[Data extracted from a collection]

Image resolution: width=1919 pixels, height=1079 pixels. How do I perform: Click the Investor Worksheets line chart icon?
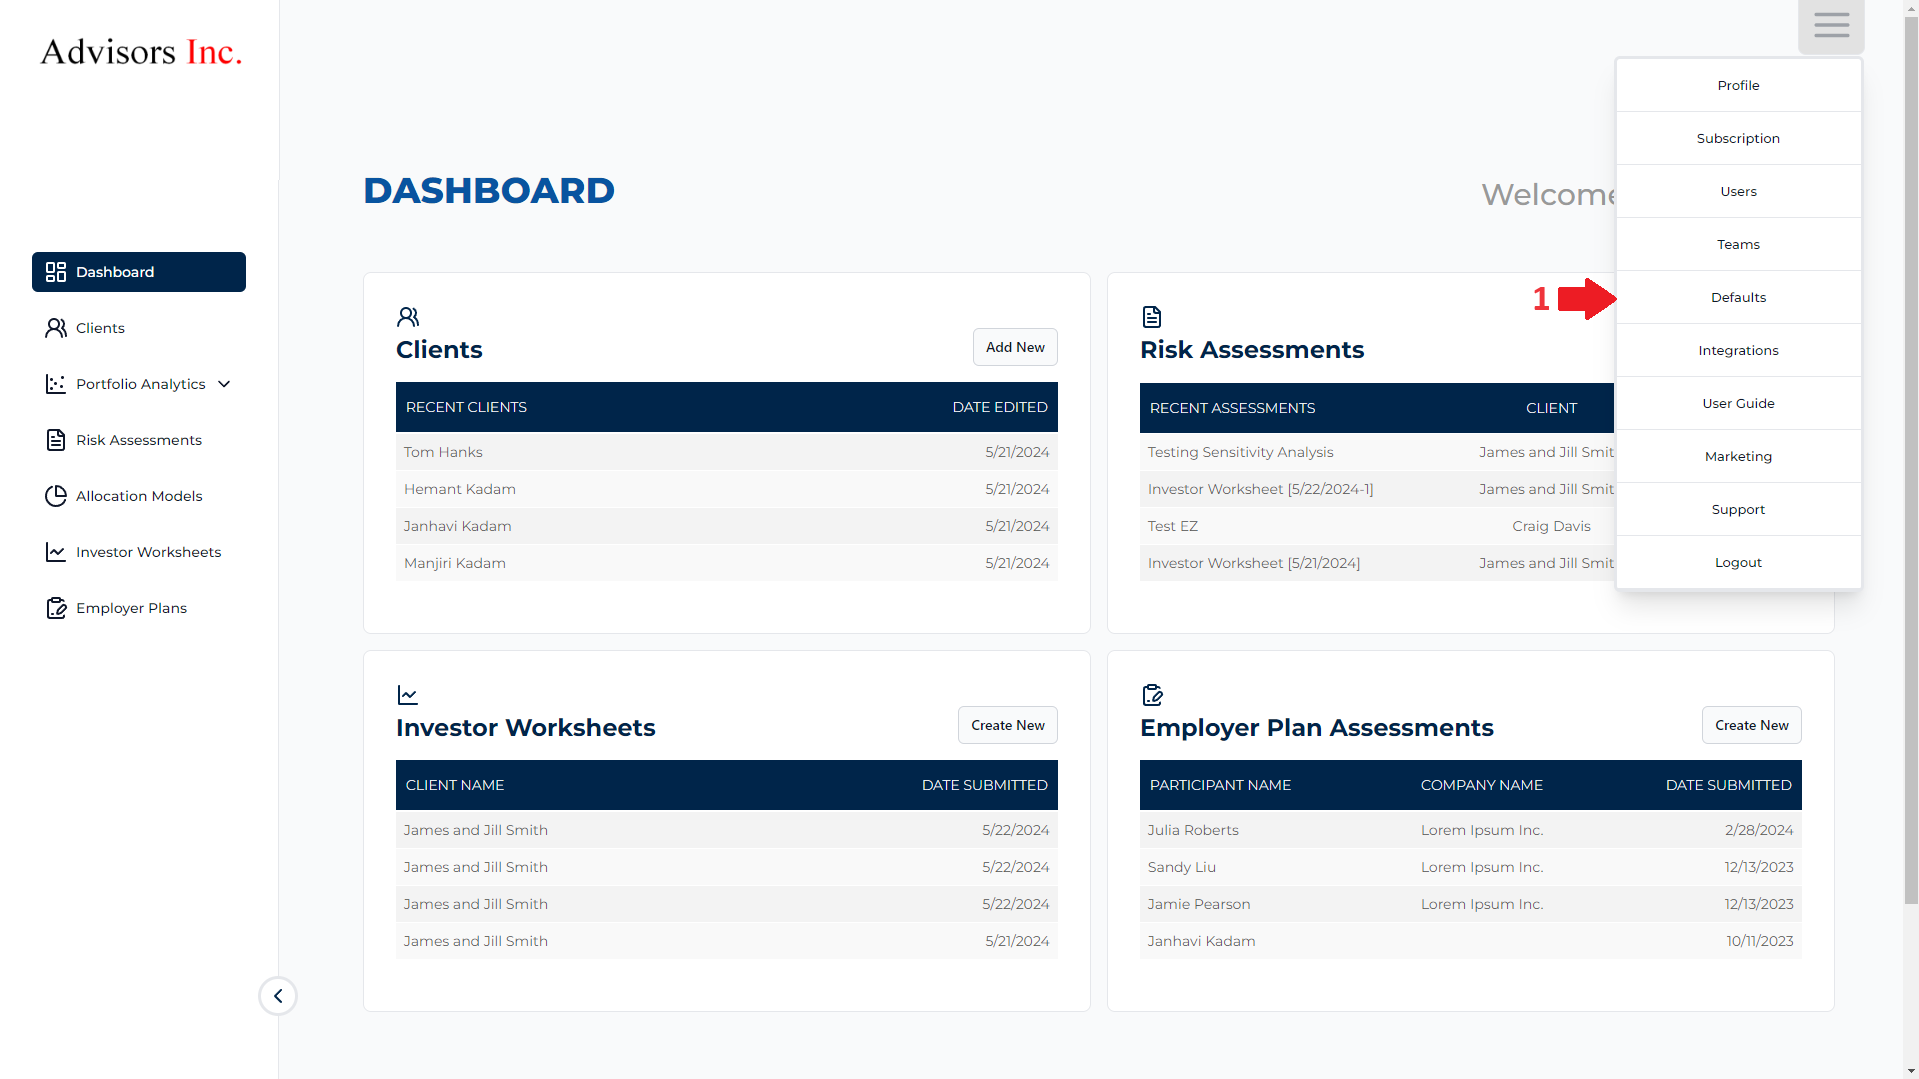coord(56,552)

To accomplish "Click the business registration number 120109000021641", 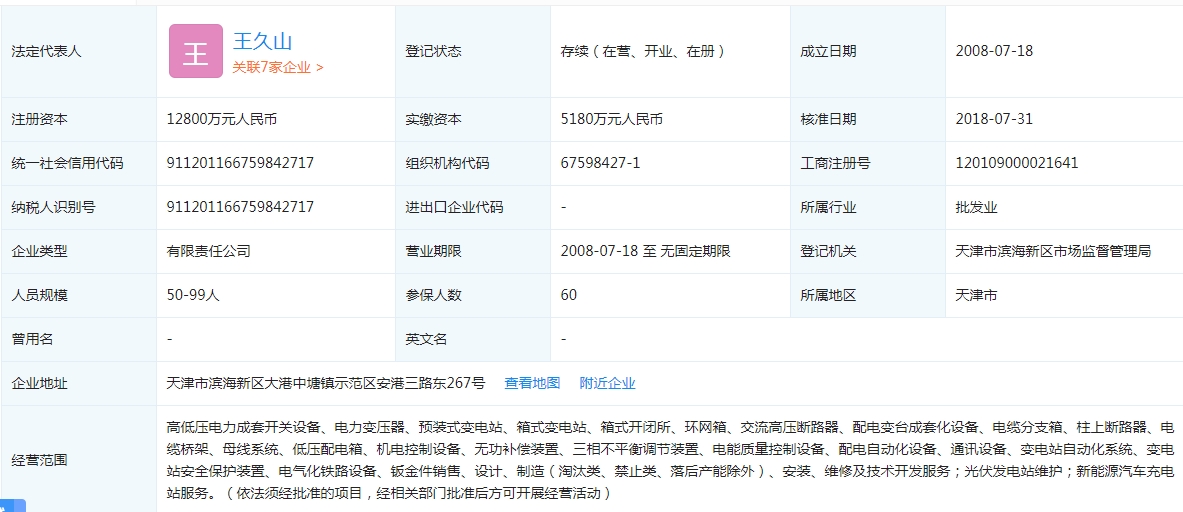I will 1016,163.
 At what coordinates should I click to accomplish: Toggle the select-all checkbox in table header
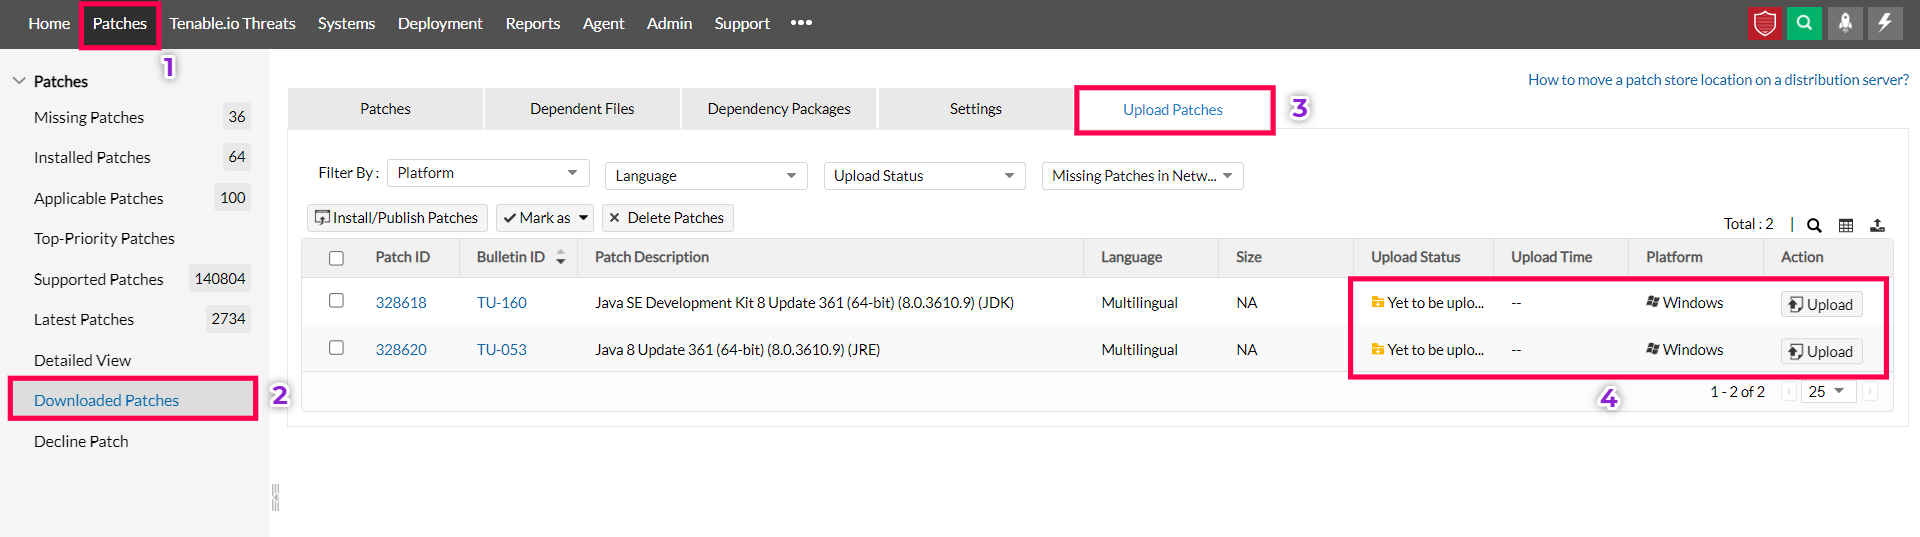pyautogui.click(x=336, y=258)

ACTION ITEM. A word-for-word copy of the lines from the one with "At what coordinates" through the last line of the data above is required, with both end lines included and no pictures.

RESULT OF THIS TASK.
 At what coordinates should I click to accomplish: Toggle the select-all checkbox in table header
pyautogui.click(x=336, y=258)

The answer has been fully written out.